Modric é quem mais serve chances de gol a seus colegas de Croácia, mas pensador algum se justifica sem a massa. Marcelo Brozovic, escalado atrás do camisa 10 contra a Inglaterra, grita “presente”. Modric leva a fama de incansável - e com justiça, visto que é o jogador mais quilometragem (63 km) nesta Copa. Mas foi Brozovic, silencioso na sombra do craque, quem mais correu nos seus dois jogos completos, contra Argentina e Inglaterra. Chegou, na soma de ambos, a 27,5 km de ação. Há quem leve seis tempos para chegar a tanto.
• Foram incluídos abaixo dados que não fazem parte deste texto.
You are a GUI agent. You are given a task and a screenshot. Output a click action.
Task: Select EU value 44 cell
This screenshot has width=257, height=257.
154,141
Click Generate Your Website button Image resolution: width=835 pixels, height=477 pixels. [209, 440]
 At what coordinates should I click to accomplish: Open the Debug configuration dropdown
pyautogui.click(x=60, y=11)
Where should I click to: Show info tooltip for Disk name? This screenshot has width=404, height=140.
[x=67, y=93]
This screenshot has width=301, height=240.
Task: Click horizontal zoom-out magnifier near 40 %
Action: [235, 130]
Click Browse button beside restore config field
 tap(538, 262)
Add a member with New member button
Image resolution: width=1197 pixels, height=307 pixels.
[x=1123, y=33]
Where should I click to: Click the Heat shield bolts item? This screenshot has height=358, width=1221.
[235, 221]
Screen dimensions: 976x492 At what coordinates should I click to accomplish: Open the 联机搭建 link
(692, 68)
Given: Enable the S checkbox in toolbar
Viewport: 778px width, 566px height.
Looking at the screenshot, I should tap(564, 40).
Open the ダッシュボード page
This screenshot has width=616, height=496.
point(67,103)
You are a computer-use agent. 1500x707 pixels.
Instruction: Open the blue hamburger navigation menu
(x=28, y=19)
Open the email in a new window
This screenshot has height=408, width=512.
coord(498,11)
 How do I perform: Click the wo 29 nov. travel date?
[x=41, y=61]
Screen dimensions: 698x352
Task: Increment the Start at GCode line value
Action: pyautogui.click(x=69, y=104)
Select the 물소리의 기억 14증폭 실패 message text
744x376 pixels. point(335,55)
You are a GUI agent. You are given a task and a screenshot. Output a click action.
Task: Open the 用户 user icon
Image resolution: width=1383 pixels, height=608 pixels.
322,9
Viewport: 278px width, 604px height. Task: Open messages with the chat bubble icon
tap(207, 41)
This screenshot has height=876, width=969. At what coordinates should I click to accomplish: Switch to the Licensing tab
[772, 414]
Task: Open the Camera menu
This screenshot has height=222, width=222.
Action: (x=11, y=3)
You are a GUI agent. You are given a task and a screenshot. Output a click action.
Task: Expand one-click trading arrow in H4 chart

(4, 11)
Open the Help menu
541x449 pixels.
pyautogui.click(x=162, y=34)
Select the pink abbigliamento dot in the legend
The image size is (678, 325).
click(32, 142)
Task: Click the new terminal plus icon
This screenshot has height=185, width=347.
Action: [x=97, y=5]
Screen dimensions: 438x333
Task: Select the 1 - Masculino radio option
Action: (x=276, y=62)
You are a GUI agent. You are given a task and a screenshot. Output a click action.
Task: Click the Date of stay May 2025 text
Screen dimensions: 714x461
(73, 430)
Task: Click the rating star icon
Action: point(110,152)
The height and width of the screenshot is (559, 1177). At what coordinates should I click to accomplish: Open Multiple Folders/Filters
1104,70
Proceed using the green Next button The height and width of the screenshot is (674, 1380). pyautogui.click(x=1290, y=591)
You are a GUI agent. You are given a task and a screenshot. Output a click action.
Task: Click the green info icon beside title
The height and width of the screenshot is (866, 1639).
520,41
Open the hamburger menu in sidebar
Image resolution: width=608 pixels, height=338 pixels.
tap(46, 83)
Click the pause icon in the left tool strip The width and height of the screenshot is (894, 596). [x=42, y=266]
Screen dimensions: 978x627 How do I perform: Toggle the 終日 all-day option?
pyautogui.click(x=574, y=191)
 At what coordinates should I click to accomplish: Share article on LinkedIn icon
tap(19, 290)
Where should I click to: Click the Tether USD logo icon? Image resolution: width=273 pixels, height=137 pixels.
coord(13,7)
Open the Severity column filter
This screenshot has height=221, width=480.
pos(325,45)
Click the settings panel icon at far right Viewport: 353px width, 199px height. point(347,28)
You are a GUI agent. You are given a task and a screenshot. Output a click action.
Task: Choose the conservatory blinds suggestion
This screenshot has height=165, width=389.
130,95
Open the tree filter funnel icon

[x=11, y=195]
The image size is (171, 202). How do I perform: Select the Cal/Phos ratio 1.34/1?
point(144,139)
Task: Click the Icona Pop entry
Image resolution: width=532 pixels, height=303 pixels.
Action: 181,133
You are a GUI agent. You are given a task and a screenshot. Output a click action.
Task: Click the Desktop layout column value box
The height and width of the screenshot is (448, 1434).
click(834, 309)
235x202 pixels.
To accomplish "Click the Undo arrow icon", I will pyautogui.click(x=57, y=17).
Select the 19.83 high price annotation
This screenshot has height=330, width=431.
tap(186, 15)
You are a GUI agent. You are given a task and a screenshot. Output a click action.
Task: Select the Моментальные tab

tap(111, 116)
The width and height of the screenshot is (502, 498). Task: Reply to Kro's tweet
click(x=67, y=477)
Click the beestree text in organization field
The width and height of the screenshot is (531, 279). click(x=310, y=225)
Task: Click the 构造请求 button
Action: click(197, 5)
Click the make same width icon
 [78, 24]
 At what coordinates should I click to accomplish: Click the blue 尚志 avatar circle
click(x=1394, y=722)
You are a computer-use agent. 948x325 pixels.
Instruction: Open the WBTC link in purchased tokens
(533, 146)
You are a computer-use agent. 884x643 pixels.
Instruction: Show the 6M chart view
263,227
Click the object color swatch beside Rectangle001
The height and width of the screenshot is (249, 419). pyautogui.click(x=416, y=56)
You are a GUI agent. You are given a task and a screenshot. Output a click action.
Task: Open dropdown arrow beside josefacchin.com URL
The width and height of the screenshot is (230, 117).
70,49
Brozovic, além de fazer jornada dupla em campo, lançou moda a partir do futebol. Suas comemorações de gols com mão no queixo, comuns na Internazionale de Milão, viraram tatuagem, mania entre os jogadores croatas e até símbolo na fachada do seu bar, “Epic Brozo”, aberto em janeiro. É fácil (e tentador) enxergar no volante croata só o lado exótico. É também o jeito mais rápido de perder de vista o equilíbrio que trouxe ao meio-campo na semifinal, liberando Modric para atacar. Quando Brozovic tinha 16 anos, seu pai orientou que largasse a escola para jogar futebol. Podia dar errado, mas esta é uma Croácia que sabe contrariar as expectativas.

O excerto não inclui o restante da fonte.